I am a CNRS researcher in statistical signal processing and machine learning, currently with the GAIA (Geometrie Apprentissage Information et Algorithmes) team in the GIPSA laboratory, in Grenoble, French Alps.
Research keywords: graph signal processing, spectral clustering, sampling methods, determinantal point processes, random processes on graphs
Internship positions
Internship positions are available on graph signal processing, determinantal point processes, community detection, machine learning. Please inquire by sending an e-mail at firstname.lastname [at] gipsa-lab.grenoble-inp.fr !
Current research interests
Graph Tikhonov regularization and interpolation via random spanning forests
denoising or interpolating a graph signal via random spanning forests
Novel Monte Carlo estimators are proposed to solve
both the Tikhonov regularization (TR) and the interpolation
problems on graphs. These estimators are based on random
spanning forests (RSF), the theoretical properties of which enable
to analyze the estimators’ theoretical mean and variance. We also
show how to perform hyperparameter tuning for these RSFbased estimators. TR is a component in many well-known algorithms, and we show how the proposed estimators can be easily
adapted to avoid expensive intermediate steps in generalized
semi-supervised learning, label propagation, Newton’s method
and iteratively reweighted least squares.

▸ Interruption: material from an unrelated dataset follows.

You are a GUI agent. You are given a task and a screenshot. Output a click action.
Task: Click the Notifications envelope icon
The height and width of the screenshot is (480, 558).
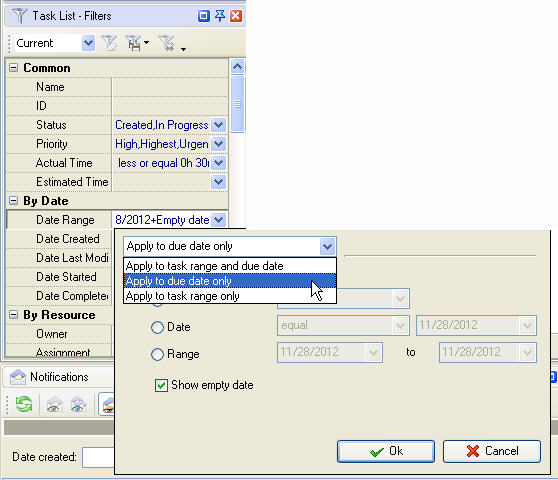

In the experiments, we
illustrate the proposed methods on several problems and provide
observations on their run time. Details may be found here and the code here.
DPPs in the flat limit
what happens to an L-ensemble when the kernel function tends to the flat limit?
Determinantal point processes (DPPs) are repulsive point processes
where the interaction between points depends on the determinant of a
positive-semi definite matrix.
In this paper, we study the limiting process of L-ensembles based on kernel matrices, when the kernel function becomes flat (so that every point interacts with every other point, in a sense). We show that these limiting processes
are best described in the formalism of extended L-ensembles and partial projection DPPs, and the exact limit depends mostly on the smoothness of the
kernel function. In some cases, the limiting process is even universal, meaning that it does not depend on specifics of the kernel function, but only on its
degree of smoothness.
Since flat-limit DPPs are still repulsive processes, this implies that practically useful families of DPPs exist that do not require a spatial length-scale
parameter. Details may be found here.
Spectral Clustering in Sparse Graphs
unifying methods from statistical physics, machine learning and statistics for the hard problem of spectral clustering in sparse graphs
This article considers spectral community detection in the regime of sparse networks with
heterogeneous degree distributions, for which we devise an algorithm to efficiently retrieve
communities. Specifically, we demonstrate that a well parametrized form of regularized
Laplacian matrices can be used to perform spectral clustering in sparse networks without
suffering from its degree heterogeneity. Besides, we exhibit important connections between
this proposed matrix and the now popular non-backtracking matrix, the Bethe-Hessian
matrix, as well as the standard Laplacian matrix. Interestingly, as opposed to competitive
methods, our proposed improved parametrization inherently accounts for the hardness of
the classification problem. These findings are summarized under the form of an algorithm
capable of both estimating the number of communities and achieving high-quality community
reconstruction. Details may be found here and the code here.
Extended L-ensembles
bridging the gap between L-ensembles and DPPs
Determinantal point processes (DPPs) are a class of repulsive point processes, popular for their relative simplicity. They are traditionally defined via
their marginal distributions, but a subset of DPPs called "L-ensembles" have
tractable likelihoods and are thus particularly easy to work with. Indeed, in
many applications, DPPs are more naturally defined based on the L-ensemble
formulation rather than through the marginal kernel.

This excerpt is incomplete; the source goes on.